Когда мужчина отошел, кто-то начал настраивать рояль, что заставило Цуке отвлечься. Брошенный на горящий камин взгляд разбудил в нем какие-то неизвестные миру воспоминания.
Спустя несколько минут, Кенг вернулся в хорошем настроении: свежий и взбодрившийся. Его черные короткие волосы были сырыми от воды, а свернутой в трубочку салфеткой он протирал в ушах.
– Ты сам не свой, мой дорогой друг, – заметил он, присаживаясь за стол, – наверное, так на тебя воздействует эта синяя блевотина в твоем стакане. Что это? Черт возьми!
– Это кисель из голубой агавы. Хорошо освежился?
– Да. Тебе бы тоже не мешало.
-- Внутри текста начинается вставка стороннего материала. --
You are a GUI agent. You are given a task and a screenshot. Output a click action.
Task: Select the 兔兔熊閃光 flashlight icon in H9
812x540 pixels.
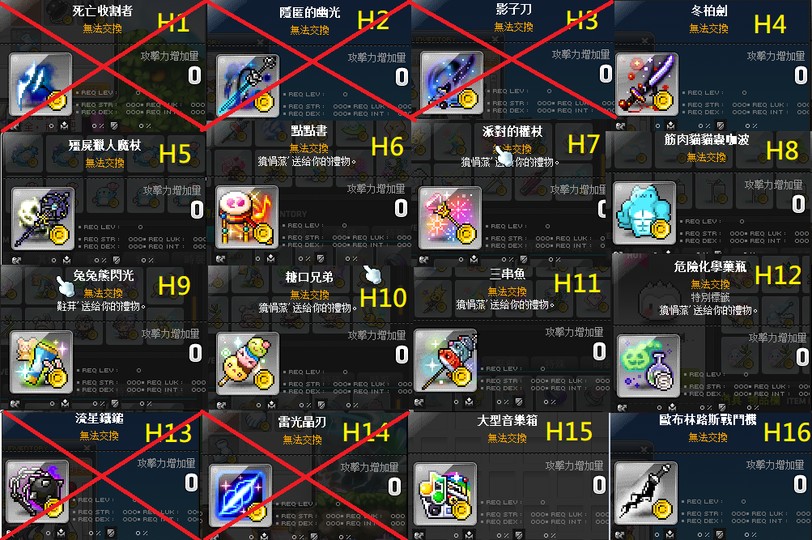click(41, 362)
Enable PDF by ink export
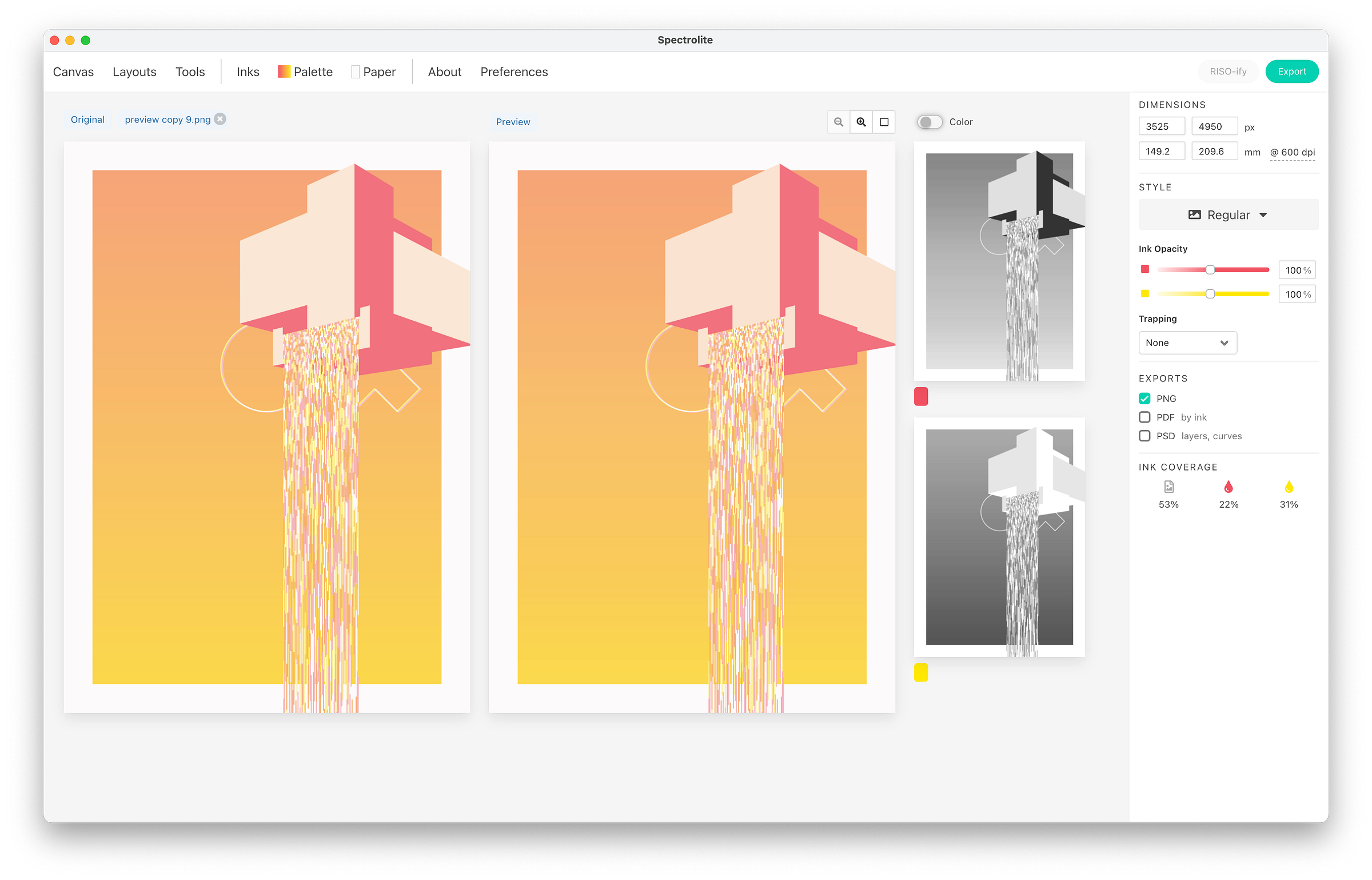This screenshot has width=1372, height=880. point(1144,417)
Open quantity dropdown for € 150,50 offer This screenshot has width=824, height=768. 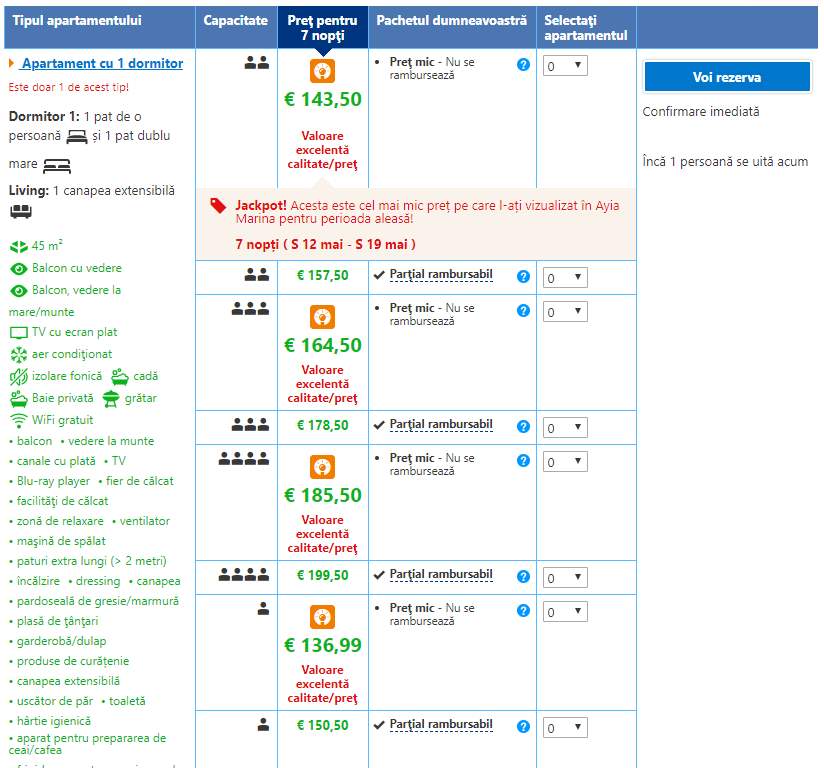565,728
Кажись, еще немного и тебя тоже можно будет в чемодан пихать.
– Шутка – первый класс.
– А вот и мой «эликсир жизни»! – торжественным басом провозгласил Кенг и тут же вытащил из-за пазухи «Бэньг-43», который приставил к бармену, несущему ему пиво, – ну, значит, как-то я бывал в одном баре, так там один перец заплатил за выпивку, убив бармена. Как ты на это смотришь, приятель?
– Да пошел ты, Кенг! За такие шутки в следующий раз ты заплатишь по двойному тарифу.
– Давай уже мой пирог и пиво, – разочарованным голосом произнес обладатель чемодана с трупом и, схватив бутылку из рук непонимающего юмора бармена, превратил револьвер в приспособление для открывания бутылочного пива, коей и воспользовался по назначению.
Бармен же оскалился и деловито исчез, как делают все проигравшие злодеи.
– Так ты, значит, устроился манекенщиком? Но ты ведь, черт возьми, Кенг, не киллер, а всего лишь долбанный байкер. А иногда и шестерка Операциониста…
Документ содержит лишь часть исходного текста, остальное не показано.